No
debe ser así, pero el primer libro que recuerdo haber comprado fue
Poeta
en Nueva York.
Lo encontré en la batea de una librería de usados, frente a un
viejo cine de barrio que ahora es templo, claro está. Tenía poco
dinero. Seis pesos que había ido juntando con paciencia, quedándome
con vueltos de las compras. Si tuviera ahora que decir por qué
compré ese libro y no otro (había muchos y seguramente más baratos
o tan buenos como aquél) diría que no sólo me encandiló el color
naranja de aquella edición de Bruguera, sino el hecho de que fuera
de tapas duras. Hay una solemnidad, un algo sagrado en un libro
noble. Aquel no lo era del todo (hoy todas sus hojas están sueltas),
pero a mis catorce años yo todavía no sabía distinguir bien entre
una edición de calidad y una popular. Me parecía que si ese libro
yo podía pagarlo, engañaba al vendedor, que por poquísimo dinero
me vendía algo valioso. El nombre del autor ya me sonaba, pero no lo
suficiente. Eso es algo que siempre lamenté: en la escuela los
textos parecían anónimos, no tenían autores conocidos, y si los
tenían, nadie los nombraba ¿cómo iba yo a saber qué cosas leer?
No descarto haber confundido a García Lorca con García Márquez.
Pero no importa, compré ese libro. Qué importante me sentí
volviendo en colectivo a casa con un libro de poesía bajo el brazo,
mi libro naranja que encima tenía tapas duras, ilustraciones del
autor y se titulaba Poeta. Durante muchos años ignoré la obra de
teatro que abría la edición, Yerma;
yo no quería leer una obra de teatro, quería leer al poeta que
había ido a Nueva York.

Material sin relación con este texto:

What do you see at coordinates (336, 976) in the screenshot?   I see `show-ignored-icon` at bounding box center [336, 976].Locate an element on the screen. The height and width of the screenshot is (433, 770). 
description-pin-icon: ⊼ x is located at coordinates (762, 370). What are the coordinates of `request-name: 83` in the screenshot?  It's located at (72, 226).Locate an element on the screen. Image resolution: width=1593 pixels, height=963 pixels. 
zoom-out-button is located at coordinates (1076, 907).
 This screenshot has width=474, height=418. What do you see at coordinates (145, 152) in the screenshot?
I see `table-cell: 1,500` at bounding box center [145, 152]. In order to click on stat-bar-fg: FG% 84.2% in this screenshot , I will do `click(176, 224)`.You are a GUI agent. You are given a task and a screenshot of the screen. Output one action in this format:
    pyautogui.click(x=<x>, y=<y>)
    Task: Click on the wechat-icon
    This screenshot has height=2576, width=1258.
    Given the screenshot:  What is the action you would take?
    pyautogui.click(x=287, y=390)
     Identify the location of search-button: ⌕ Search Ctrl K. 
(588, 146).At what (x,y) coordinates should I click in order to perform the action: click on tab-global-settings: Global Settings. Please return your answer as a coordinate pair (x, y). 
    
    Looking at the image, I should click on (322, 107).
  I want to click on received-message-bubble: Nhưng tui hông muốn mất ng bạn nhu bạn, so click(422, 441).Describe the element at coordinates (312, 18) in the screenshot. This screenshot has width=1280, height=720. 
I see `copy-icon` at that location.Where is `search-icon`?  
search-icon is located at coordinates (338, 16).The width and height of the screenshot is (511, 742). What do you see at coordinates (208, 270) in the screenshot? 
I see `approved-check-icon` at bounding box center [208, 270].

Por supuesto, las primeras lecturas fueron
más bien decepcionantes. El entusiasmo me impulsaba, pero a medida
que leía se me hacía más patente que entendía casi nada. “Se
fueron los árboles de la pimienta,/ los pequeños botones de
fósforo./ Se fueron los camellos de carne desgarrada/ y los valles
de luz que el cisne levantaba con el pico”. Yo podía saber
claramente qué era una metáfora, pero aquello me excedía. Y sin
embargo continué. Y releí. Poco después había poemas que
recordaba casi completamente de memoria. Esas imágenes que se
sucedían sin solución de continuidad, esa falta absoluta de ideas
(que yo pudiera descifrar) me empujaban a habitar un mundo de
delirio, un universo deslumbrante de hermosos versos insensatos.
Entendí con el tiempo que la “comprensión” muchas veces es un
estorbo, que la belleza vuelve exuberante la cosa más modesta, y que
leer literatura, a veces no es más que entregarse a ese revuelo de
palabras. Alguna vez llegaron Yerma,
y Bodas
de sangre,
y el Romancero
gitano.
Pero García Lorca fue siempre para mí el Poeta que se fue a Nueva
York y pudo decir: “Si el aire sopla blandamente/ mi corazón tiene
la forma de una niña.” Tal vez el mío también, Federico.